On Gesture, Space, and the Fragility of Meaning

In a world where symbols carry the weight of distant conflicts, even the simplest gestures begin to echo with meanings far beyond themselves. It is easy to react to what we see; it is far more difficult to pause, to listen, and to transform events into understanding.

In the city of Marrakech, where walls are not merely stones but witnesses, an incident unfolded that stirred many emotions and interpretations. A group of Jewish visitors stopped before the wall of Bab Doukkala during their prayer and chose that place to perform it.

At first glance, the act appears simple: travelers pausing to pray. Yet in a land such as Morocco, where space carries layered meanings, no gesture is ever entirely neutral. The question that arises is not only what was done, but how it was read, and why it resonated so deeply.

Anthropology teaches us that space is never empty. A wall is not only a surface; it is memory, history, and belonging. Bab Doukkala is part of a city shaped by centuries of Islamic civilization, but also by the presence of Jewish communities who lived, prayed, traded, and shared life with Muslims over generations. This shared past is not theoretical; it is lived, remembered, and carried in language, customs, and daily life.

For this reason, the act of praying before a wall, any wall, can take on symbolic dimensions that exceed the intention of those performing it. Some observers perceived in this gesture an echo of another place, another wall, another history far from Morocco. Whether this parallel was intended or imagined, it reveals something essential: that symbols travel and can awaken sensitivities shaped by distant conflicts.

Yet here, one must be careful.

To interpret a gesture is legitimate.
To transform it into a judgment of entire peoples is not.

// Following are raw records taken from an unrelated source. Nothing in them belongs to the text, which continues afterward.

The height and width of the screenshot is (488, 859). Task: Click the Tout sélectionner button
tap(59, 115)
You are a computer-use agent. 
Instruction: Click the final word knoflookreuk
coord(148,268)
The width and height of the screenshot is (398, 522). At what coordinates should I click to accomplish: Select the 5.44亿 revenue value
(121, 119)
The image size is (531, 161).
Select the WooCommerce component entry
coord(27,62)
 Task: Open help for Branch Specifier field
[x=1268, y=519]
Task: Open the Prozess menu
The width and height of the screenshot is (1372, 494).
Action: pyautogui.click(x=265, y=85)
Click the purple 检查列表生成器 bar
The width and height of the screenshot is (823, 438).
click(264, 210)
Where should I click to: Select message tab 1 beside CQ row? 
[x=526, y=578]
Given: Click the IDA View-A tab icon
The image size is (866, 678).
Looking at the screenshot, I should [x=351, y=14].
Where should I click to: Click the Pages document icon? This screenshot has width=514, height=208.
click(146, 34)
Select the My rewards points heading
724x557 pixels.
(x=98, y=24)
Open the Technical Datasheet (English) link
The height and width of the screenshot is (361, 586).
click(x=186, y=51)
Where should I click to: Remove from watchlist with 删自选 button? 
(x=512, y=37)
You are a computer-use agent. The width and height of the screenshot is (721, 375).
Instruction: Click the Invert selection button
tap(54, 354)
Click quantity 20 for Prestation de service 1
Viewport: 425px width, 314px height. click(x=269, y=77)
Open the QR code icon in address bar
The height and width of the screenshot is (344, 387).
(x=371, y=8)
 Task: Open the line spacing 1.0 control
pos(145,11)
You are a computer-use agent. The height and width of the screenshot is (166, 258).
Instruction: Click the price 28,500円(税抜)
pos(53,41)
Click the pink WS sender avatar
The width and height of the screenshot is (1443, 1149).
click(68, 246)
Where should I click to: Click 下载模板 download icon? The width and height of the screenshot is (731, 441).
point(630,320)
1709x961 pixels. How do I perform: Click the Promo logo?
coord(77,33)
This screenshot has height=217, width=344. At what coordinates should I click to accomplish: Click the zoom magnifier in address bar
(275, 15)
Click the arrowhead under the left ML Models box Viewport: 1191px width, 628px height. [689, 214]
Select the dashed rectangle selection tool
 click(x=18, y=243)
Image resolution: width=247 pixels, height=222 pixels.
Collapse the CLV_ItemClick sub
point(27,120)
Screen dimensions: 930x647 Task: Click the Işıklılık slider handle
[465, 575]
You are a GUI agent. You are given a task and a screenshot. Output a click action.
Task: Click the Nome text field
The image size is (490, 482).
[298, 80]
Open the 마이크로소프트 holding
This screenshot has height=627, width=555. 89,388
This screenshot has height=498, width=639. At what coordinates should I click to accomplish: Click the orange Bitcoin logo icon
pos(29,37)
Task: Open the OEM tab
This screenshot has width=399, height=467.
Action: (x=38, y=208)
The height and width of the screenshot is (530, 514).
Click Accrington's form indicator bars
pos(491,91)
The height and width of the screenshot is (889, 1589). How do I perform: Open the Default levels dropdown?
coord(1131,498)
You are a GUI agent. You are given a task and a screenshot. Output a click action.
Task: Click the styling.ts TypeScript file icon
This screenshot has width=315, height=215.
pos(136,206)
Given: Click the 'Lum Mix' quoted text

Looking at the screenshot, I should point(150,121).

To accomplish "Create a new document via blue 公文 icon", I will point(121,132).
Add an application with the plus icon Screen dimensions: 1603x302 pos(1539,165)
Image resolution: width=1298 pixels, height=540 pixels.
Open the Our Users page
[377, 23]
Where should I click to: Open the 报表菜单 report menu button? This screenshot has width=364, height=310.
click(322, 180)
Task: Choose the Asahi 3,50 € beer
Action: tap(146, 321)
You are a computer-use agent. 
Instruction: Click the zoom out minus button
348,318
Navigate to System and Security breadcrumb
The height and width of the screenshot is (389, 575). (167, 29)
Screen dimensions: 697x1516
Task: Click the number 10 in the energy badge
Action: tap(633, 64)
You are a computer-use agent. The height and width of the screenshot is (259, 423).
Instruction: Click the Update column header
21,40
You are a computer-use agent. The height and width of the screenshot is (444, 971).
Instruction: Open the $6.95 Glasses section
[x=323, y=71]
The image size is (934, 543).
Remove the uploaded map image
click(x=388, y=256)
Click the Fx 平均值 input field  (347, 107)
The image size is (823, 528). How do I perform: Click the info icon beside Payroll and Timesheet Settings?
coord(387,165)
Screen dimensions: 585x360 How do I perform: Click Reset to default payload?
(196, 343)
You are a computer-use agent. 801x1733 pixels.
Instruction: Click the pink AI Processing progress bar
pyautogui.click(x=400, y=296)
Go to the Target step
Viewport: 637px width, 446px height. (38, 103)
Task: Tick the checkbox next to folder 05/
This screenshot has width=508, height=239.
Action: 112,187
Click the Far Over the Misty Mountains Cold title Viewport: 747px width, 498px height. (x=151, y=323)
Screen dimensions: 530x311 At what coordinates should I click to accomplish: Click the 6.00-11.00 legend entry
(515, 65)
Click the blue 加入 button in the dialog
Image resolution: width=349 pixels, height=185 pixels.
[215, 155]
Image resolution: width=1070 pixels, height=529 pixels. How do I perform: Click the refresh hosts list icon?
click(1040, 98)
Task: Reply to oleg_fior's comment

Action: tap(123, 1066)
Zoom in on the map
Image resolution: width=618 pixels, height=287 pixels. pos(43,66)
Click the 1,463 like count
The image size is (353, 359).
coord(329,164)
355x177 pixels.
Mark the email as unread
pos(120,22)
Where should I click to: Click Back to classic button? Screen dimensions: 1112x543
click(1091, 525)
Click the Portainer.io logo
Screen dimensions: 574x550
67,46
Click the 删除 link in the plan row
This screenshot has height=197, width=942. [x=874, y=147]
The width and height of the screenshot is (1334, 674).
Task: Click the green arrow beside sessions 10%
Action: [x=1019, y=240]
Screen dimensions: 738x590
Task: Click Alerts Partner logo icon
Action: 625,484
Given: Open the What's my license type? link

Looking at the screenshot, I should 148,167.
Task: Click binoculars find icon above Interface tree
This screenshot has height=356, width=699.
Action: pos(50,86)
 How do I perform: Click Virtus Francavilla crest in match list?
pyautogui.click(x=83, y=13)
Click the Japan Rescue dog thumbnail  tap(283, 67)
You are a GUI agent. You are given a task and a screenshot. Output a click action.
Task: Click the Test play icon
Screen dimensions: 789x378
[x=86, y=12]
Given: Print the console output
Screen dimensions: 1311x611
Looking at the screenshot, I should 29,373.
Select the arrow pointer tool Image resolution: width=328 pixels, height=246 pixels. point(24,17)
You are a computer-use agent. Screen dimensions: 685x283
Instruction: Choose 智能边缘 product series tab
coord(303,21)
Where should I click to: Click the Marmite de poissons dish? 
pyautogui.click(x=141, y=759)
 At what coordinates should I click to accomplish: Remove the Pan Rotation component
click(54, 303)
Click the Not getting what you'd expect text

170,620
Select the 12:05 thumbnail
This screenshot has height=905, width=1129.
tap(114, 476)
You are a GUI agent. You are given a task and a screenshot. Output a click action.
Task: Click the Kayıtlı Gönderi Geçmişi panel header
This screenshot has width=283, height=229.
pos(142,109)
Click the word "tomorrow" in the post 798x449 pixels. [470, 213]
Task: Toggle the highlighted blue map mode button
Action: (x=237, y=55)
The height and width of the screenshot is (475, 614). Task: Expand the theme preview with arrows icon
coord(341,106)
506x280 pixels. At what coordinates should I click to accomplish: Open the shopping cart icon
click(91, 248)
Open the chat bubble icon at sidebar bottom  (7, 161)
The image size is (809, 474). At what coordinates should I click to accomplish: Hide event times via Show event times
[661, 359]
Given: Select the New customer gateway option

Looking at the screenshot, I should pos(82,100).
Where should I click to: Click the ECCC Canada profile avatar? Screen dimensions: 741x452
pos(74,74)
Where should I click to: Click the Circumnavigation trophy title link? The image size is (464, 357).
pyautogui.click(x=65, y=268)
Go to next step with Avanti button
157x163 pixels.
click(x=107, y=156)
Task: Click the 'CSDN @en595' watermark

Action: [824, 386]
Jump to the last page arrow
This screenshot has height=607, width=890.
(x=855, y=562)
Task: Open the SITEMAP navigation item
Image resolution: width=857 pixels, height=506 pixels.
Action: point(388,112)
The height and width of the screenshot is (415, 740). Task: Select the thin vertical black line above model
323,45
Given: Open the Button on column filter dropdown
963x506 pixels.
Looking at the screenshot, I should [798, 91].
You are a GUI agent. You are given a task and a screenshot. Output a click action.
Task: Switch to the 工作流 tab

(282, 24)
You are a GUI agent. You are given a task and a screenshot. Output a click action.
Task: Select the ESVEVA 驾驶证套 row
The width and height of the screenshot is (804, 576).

Morocco has long been a land where religious coexistence was not an abstract principle, but a lived reality. Jews were not strangers here; they were part of the social fabric, sharing the same spaces of life, the same markets, the same hardships, and celebrations. This history of coexistence should not be erased by the tensions of the present, nor should it be instrumentalized in ways that distort its spirit.

At the same time, it would be naive to ignore the weight of contemporary realities. The world we live in today is marked by deep fractures, and symbols associated with distant conflicts often carry emotional and political charge wherever they appear. What may seem to some as an innocent act can be perceived by others as a provocation, especially when it resonates with unresolved wounds.

Between innocence and provocation, there is often a space of misunderstanding.

It is in this space that reflection becomes necessary.

Rather than asking only whether the act was right or wrong, we may ask: what does this reaction reveal about us? About the fragility of shared spaces? About the difficulty of separating spiritual gestures from political meanings in a world where images and symbols circulate without context?

As a Sufi, one is reminded that intention (niyya) belongs to the heart, and the heart is known only to God. What is visible to us is the act; what is hidden is its origin. Judgment, therefore, must remain humble.

As an anthropologist, one understands that meaning is not fixed. It is produced in the encounter between gesture and context, between action and perception. The same act, in another place or another time, might pass unnoticed. Here, it did not.

This incident, then, should not be read as a rupture, but as a moment that reveals the delicate balance of coexistence. It reminds us that shared space requires awareness, that history cannot be ignored, and that sensitivity to place is part of respect.

Morocco’s strength has never been in the absence of difference, but in its ability to hold difference without dissolving into hostility. This requires not only tolerance, but discernment, the ability to distinguish between individuals and ideologies, between gestures and intentions, between memory and projection.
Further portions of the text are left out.